● **Document passage**
1660238324073 Ian

Smart devices offer embedded quality assurance

June 2, 2020
Leverage their digital diagnostics to ensure the real-time integrity of control actions

The recent publication of IEC TR 63082-1:2020 “Intelligent Device Management – Part 1: Concepts and terminology” in February and subsequent adoption by ISA at the end of April is one more tool developed to help the control community make better use of the capabilities existing in their already installed systems.

This initial document in a planned series on intelligent device management (IDM) addresses the ‘why’ of asset management as it pertains to industrial intelligent devices (IIDs). Part 2, presently under development as a planned international standard, will describe ‘what’ is necessary, and then subsequent technical reports (TR) will provide details on the ‘how’ to implement the ‘what’ in Part 2.

● **Task requirements**
A. Can you print the stretch of the smart devices article from "1660238324073 Ian" through "the ‘what’ in Part 2."?
B. What follows the last sentence of the smart devices article? Continue the article from there.

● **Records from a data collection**
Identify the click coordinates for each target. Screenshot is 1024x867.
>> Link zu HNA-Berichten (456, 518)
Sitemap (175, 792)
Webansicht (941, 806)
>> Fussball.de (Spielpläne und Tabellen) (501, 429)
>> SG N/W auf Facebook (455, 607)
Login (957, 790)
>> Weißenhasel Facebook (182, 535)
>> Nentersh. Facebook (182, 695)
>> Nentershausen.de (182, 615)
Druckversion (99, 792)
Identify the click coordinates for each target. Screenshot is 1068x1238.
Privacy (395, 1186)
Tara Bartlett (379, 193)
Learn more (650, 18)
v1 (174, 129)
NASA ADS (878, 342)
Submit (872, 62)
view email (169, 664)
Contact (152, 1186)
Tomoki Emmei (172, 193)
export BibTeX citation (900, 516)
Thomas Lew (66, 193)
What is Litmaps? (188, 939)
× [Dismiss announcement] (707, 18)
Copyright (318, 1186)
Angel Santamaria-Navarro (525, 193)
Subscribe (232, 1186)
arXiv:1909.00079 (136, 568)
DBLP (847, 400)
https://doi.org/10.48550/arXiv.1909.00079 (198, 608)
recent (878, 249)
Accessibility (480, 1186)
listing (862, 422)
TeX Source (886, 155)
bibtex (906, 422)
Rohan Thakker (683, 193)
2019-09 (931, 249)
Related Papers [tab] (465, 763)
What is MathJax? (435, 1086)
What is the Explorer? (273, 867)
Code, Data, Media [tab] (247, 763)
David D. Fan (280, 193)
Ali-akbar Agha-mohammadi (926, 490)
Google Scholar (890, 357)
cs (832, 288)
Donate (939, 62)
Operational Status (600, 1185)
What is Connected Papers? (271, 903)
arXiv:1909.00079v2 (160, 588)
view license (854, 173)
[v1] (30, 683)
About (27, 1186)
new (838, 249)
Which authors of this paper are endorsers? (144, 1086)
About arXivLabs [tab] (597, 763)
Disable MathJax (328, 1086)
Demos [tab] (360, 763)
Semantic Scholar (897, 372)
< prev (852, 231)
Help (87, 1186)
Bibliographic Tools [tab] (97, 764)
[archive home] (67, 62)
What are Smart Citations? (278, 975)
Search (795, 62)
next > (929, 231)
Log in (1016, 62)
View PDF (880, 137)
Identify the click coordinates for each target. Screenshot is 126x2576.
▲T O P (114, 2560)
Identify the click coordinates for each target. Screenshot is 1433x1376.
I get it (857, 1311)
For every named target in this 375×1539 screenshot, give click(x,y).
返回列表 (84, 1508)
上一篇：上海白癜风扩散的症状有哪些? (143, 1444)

● **Answers given**
A.
1660238324073 Ian

Smart devices offer embedded quality assurance

June 2, 2020
Leverage their digital diagnostics to ensure the real-time integrity of control actions

The recent publication of IEC TR 63082-1:2020 “Intelligent Device Management – Part 1: Concepts and terminology” in February and subsequent adoption by ISA at the end of April is one more tool developed to help the control community make better use of the capabilities existing in their already installed systems.

This initial document in a planned series on intelligent device management (IDM) addresses the ‘why’ of asset management as it pertains to industrial intelligent devices (IIDs). Part 2, presently under development as a planned international standard, will describe ‘what’ is necessary, and then subsequent technical reports (TR) will provide details on the ‘how’ to implement the ‘what’ in Part 2.

B.
IEC 63082-1 describes intelligent device management concepts and terminology to describe the basic concepts of how intelligent devices can be managed and an overview of how this device management works throughout the facility lifecycle without implying a particular asset management tool or set of tools. The concept of an IDM program as a way to manage the activities associated with intelligent devices during the facility lifecycle is suggested as an approach to achieve goals across multiple internal and external stakeholders.

As devices continue to evolve to transmit more data digitally, they deliver more benefits to users as well as offer the potential for simpler deployment, improved operation and reduced costs. Intelligent device data delivery standards (the various industrial network protocols) define what each data point looks like in terms of descriptors and terminology.

This proliferation of intelligent devices has also resulted in an increase in the volume and complexity of data, requiring standards for identifying errors, diagnostic codes and critical configuration parameters, leading to better process control, higher efficiency, lower energy use, reduced downtime and higher-quality products.

Unfortunately, most installed, intelligent devices are only used to perform their primary function of providing the process variable.

All of us are likely familiar with the term GIGO (garbage in, garbage out) with reference to control practices. Asset management is one way to prevent GIGO from happening with your process by allowing one to predict, in real-time, the quality of signals to and from your field devices and, ultimately, your ability to control your process.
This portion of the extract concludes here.